A New York Times columnist and former editor, Collins weaves together anecdotes from the lives of everyday women, as well as famous ones, to paint a picture of the period. From the Harvard dinner where the few female students, including Ginsburg, were asked why they were taking spots from men, to Betty Friedan’s ejection from the bar of the Ritz-Carleton (she was ushered off to drink her whiskey sour by the women’s restroom) women were riding the back of the bus, socially and professionally.

Yet these incidents pale in comparison to the open hostility many lesser-known women faced in the workplace, the schoolroom, and the courtroom.
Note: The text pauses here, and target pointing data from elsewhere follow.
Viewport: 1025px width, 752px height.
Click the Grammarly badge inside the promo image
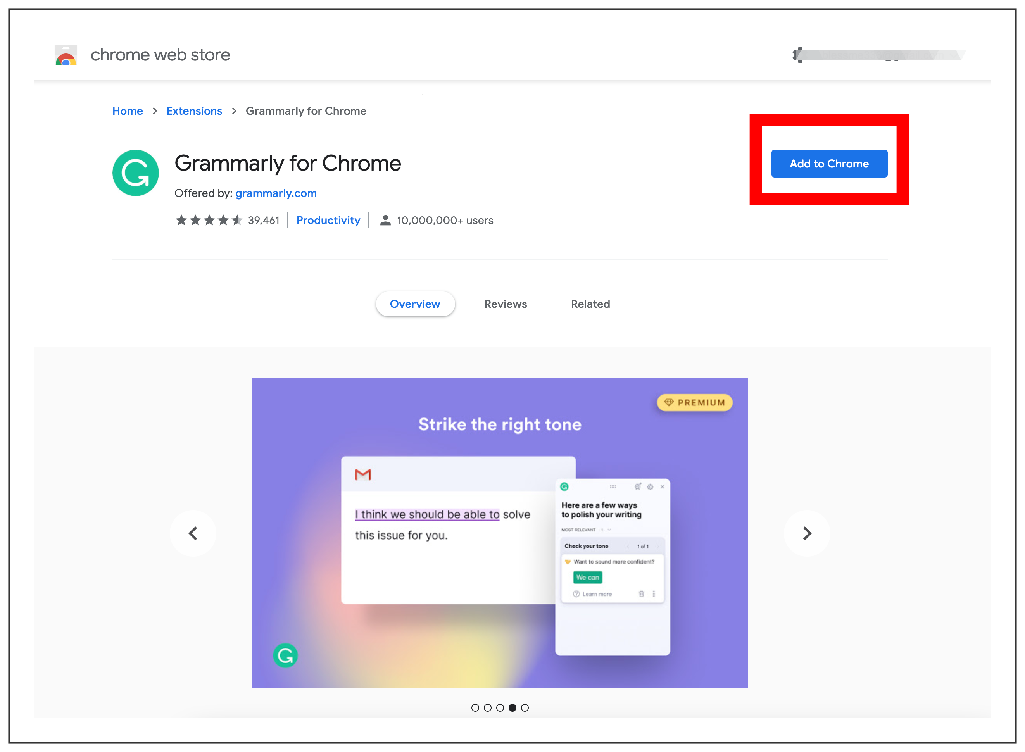pos(285,655)
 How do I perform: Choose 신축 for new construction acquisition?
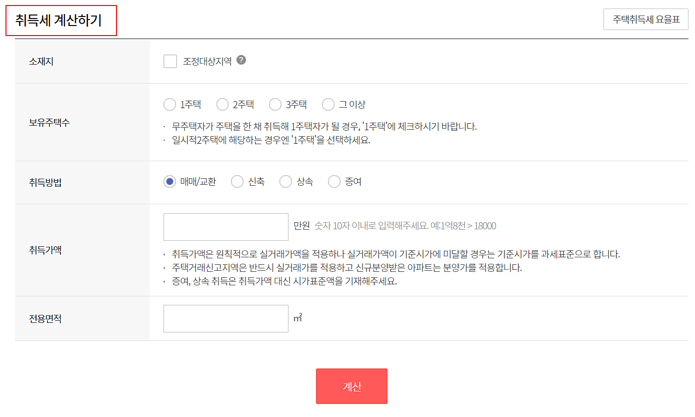[237, 182]
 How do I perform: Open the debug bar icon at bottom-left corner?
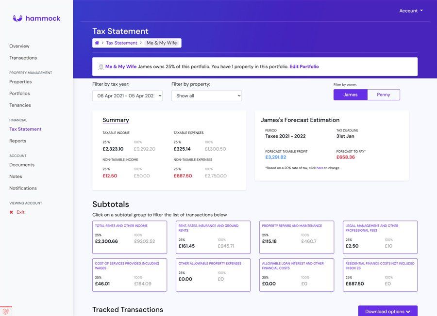6,311
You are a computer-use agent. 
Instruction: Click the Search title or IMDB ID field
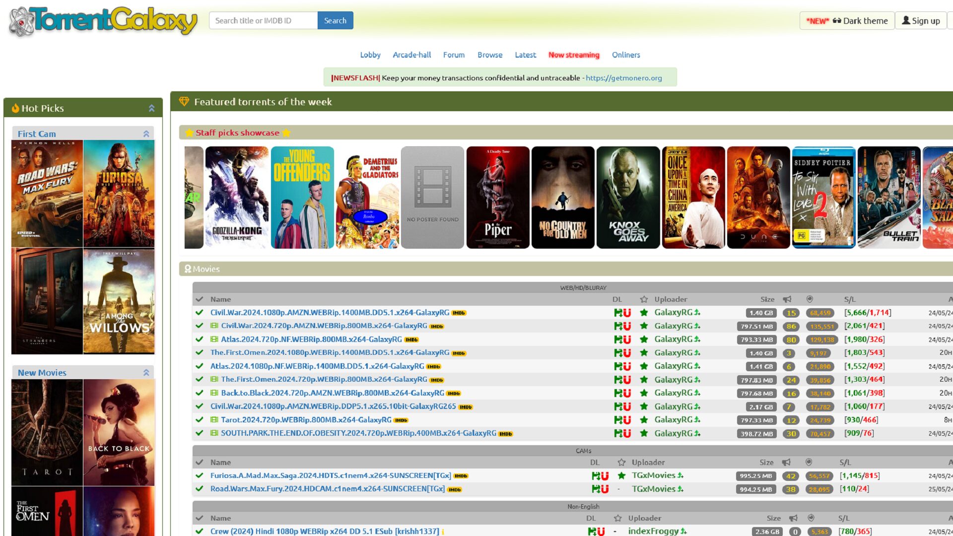tap(263, 21)
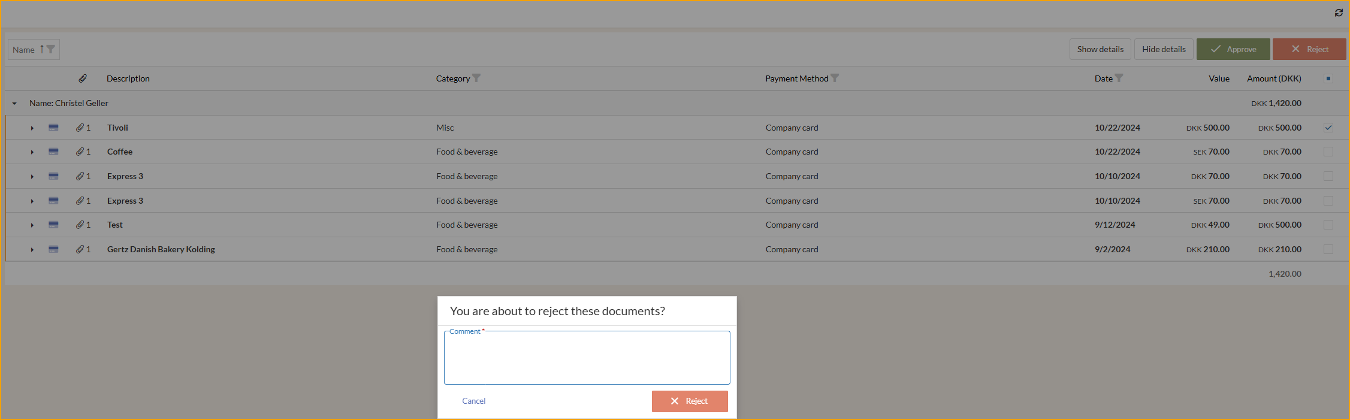The width and height of the screenshot is (1350, 420).
Task: Open attachment on Gertz Danish Bakery row
Action: (80, 249)
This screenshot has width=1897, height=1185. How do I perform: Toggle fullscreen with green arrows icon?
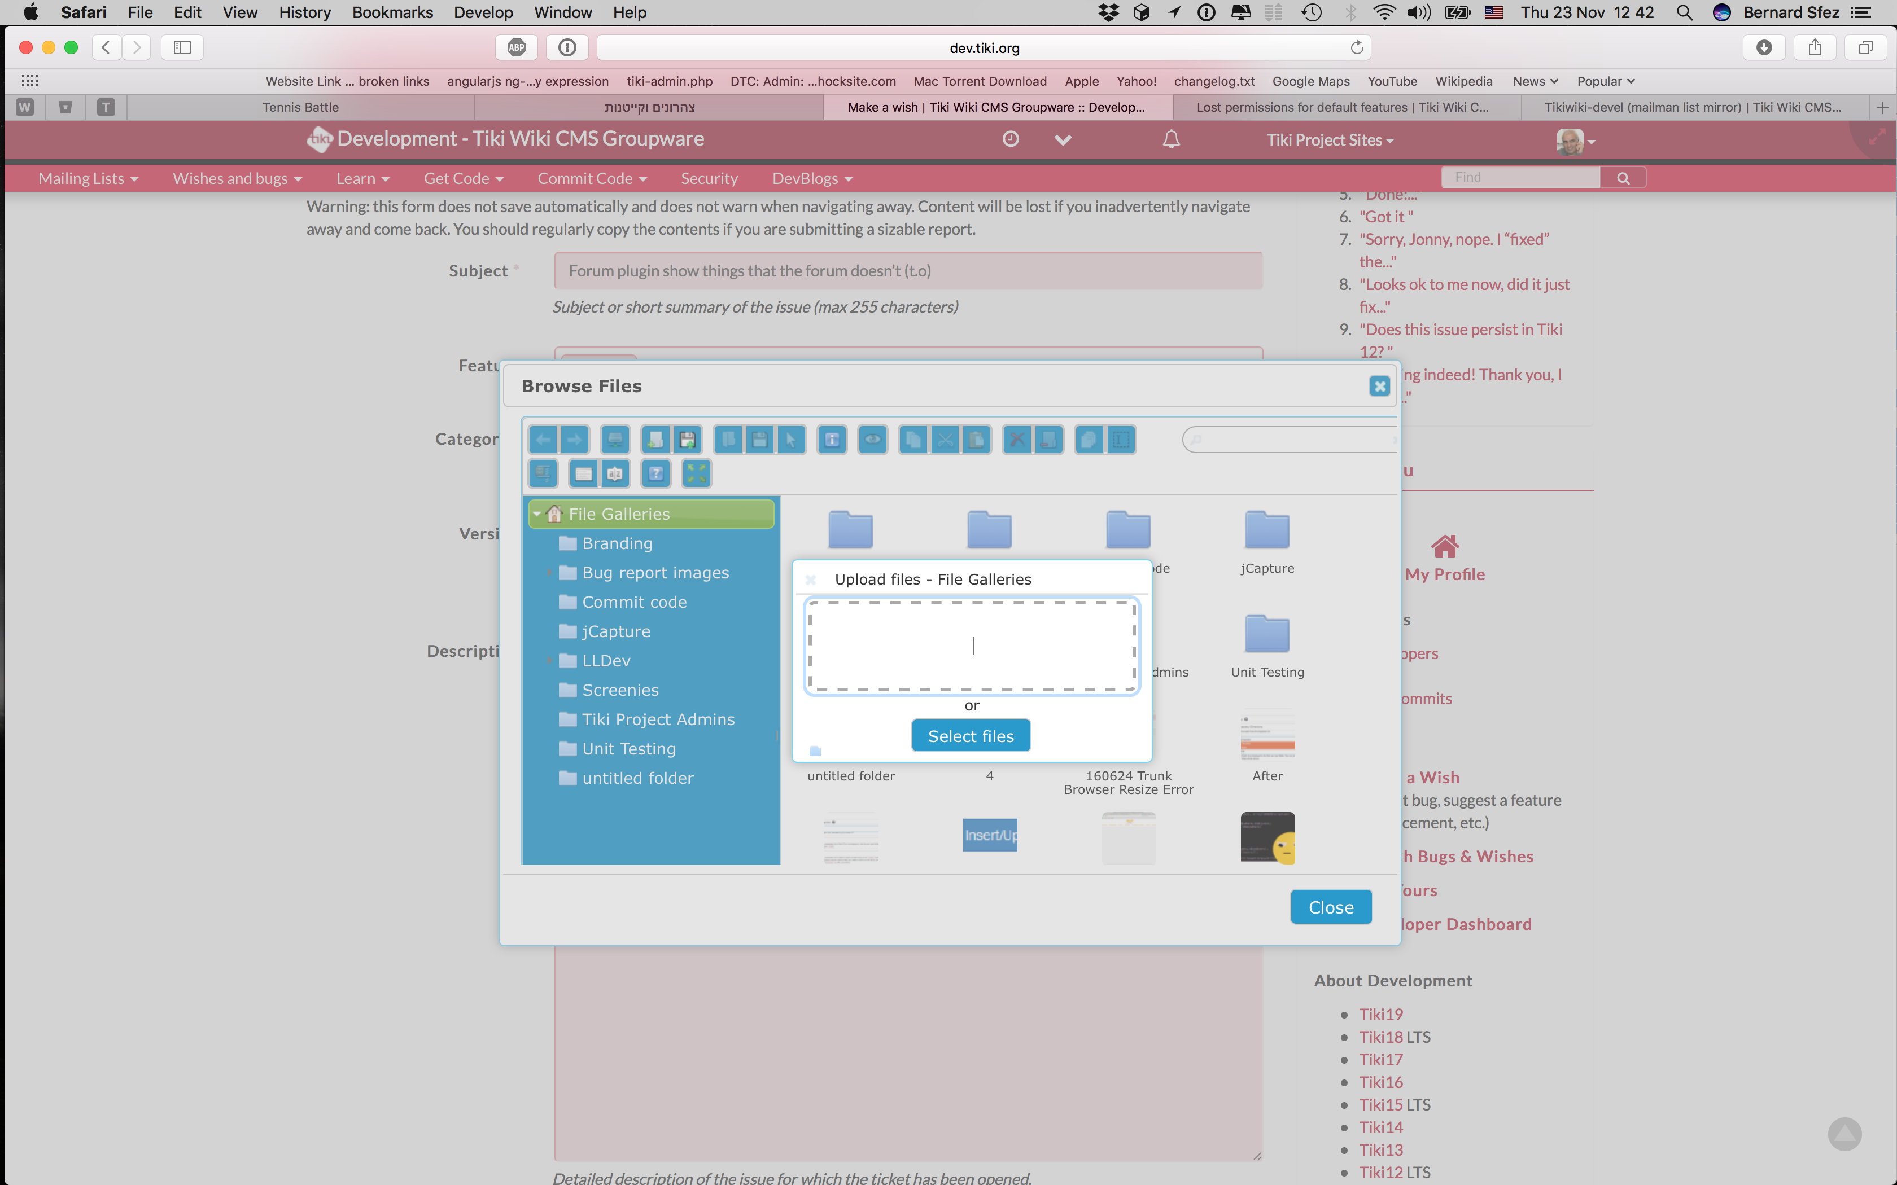[696, 473]
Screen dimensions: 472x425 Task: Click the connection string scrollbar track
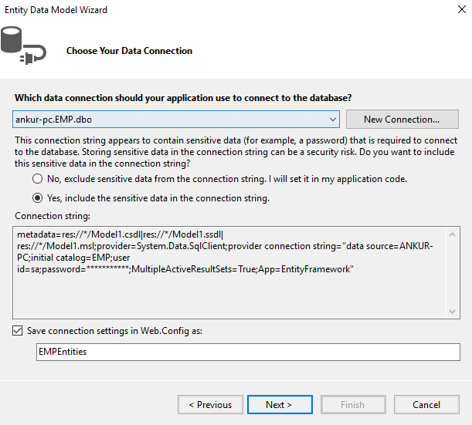pos(453,272)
Take Laura Kelber, one of the first women electricians, who, when she told her boss she was pregnant, “was immediately transferred from a relatively light indoor assignment to a different site where the job involved heavy lifting, working in the cold and no clean bathrooms.” Kelber stayed on the job, but miscarried. Back at Harvard, female law students were ignored by their professors who refused to call on them, resenting their presence in the classroom. In more recent days, studies report American women in the military are more likely to be raped by a fellow soldier than killed in combat in Iraq.

Important victories have been won in the history of women’s rights, but, Collins reminds us, often at great personal cost to women on the front lines.

Collins gives an extensive account of women’s crucial role in the Civil Rights movement; the creation and defeat of the ERA; the passage of Title IX; and the defeat of the Child Development Act, a bipartisan bill to provide federally subsidized day care that Nixon denounced as “communal approaches to child-rearing” and vetoed.

She also sheds light on the culture wars that led to a polarized debate around abortion and gay rights. In a sweeping narrative featuring women – both famous and anonymous – striving for increased rights, Phyllis Schlafly appears as a sort of arch-enemy, along with her counterpart in the gay rights movement, Anita Bryant.

Yet Collins also captures the playfulness and humor in women’s advancement through The Mary Tyler Moore Show, Billie Jean King’s defeat of Bobby Riggs (she notes its “cheesiness”), and Nora Ephron’s witticisms, which pepper the book. It’s an important reminder of the wit and success that has also marked American women’s strides forward.

Since Collins’s history concludes in the present, it’s a bit surprising that no mention is made of 9/11’s effect on the national and global discourse on women. Nonetheless, the political and social history of “When Everything Changed” make for important reading, especially for generations who can’t imagine needing a husband’s signature to obtain a mortgage or car loan.

The closing chapter circles back to pants, which a modern-day New York bus driver refused to wear, due to her religion, which in turn, led to her firing. It’s an apt metaphor for the way clothing continues to signify much more than a practical covering for women. It also signals religion’s new centrality in the on-going debates over women’s place and the extent of their freedom.

Elizabeth Toohey teaches Women’s Studies and Postwar American Literature at Principia College in Elsah, Ill.